Hierarchical iron selenide nanoarchitecture as an advanced anode material for high-performance energy storage devices

Herein, we report submicron-sized flower-like iron selenide (FeSe2, FS) nanostructure facilely prepared using a KCl-templated solvothermal technique followed by calcination treatment under an inert atmosphere. As an anode material in lithium ion batteries (LIBs), the as-prepared flower-like FS nanostructure exhibits a specific discharge/charge capacity of 701/694 mAh g−1 with good faradaic efficiency of 99% after 100 cycles. Even at a high current density of 3200 mA g−1, the flower-like FS nanostructure material displays an outstanding reversible specific capacity of 435 mAh g−1 after 500 charge-discharge cycles.

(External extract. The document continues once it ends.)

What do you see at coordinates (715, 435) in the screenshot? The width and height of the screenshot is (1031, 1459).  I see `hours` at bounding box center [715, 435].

The rate capability performance also shows the excellent structural stability of the as-prepared electrode material, which could be due to the hollow cavity and free space in the flower-like FS nanostructure that can accommodate a larger number of Li ions and active sites for higher density energy storage. Furthermore, we demonstrate the use of the as-prepared flower-like FS nanostructure as negative electrodes for supercapacitors in aqueous alkaline electrolyte. In this application, they exhibit a maximum specific capacitance of 362.1 F g−1 along with good cycling durability of 89.4% after 5000 charge-discharge cycles. The facile preparation of hierarchical iron-based selenide that possess superior energy storage properties could be useful for the preparation of other metal selenide-based anode materials for use in high-performance energy storage devices.